** Opening SUPPLIED ENTRIES block **

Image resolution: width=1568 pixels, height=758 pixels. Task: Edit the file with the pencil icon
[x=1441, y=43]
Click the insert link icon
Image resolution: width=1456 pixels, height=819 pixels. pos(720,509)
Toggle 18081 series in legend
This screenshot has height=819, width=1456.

** Closing SUPPLIED ENTRIES block **
** Opening SUPPLIED ENTRIES block **

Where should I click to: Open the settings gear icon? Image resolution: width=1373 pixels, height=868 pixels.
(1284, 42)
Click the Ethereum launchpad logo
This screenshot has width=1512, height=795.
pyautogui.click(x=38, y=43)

** Closing SUPPLIED ENTRIES block **
** Opening SUPPLIED ENTRIES block **

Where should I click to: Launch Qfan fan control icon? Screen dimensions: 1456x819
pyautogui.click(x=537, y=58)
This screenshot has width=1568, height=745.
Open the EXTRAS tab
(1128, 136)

** Closing SUPPLIED ENTRIES block **

§ WHAT YOU HAVE TO DO:
Print the lines above from the one with "Image resolution: width=1568" through the one with "This screenshot has height=819, width=1456.", both included, exactly as written and nothing more.

§ EXERCISE SOLUTION:
Image resolution: width=1568 pixels, height=758 pixels. Task: Edit the file with the pencil icon
[x=1441, y=43]
Click the insert link icon
Image resolution: width=1456 pixels, height=819 pixels. pos(720,509)
Toggle 18081 series in legend
This screenshot has height=819, width=1456.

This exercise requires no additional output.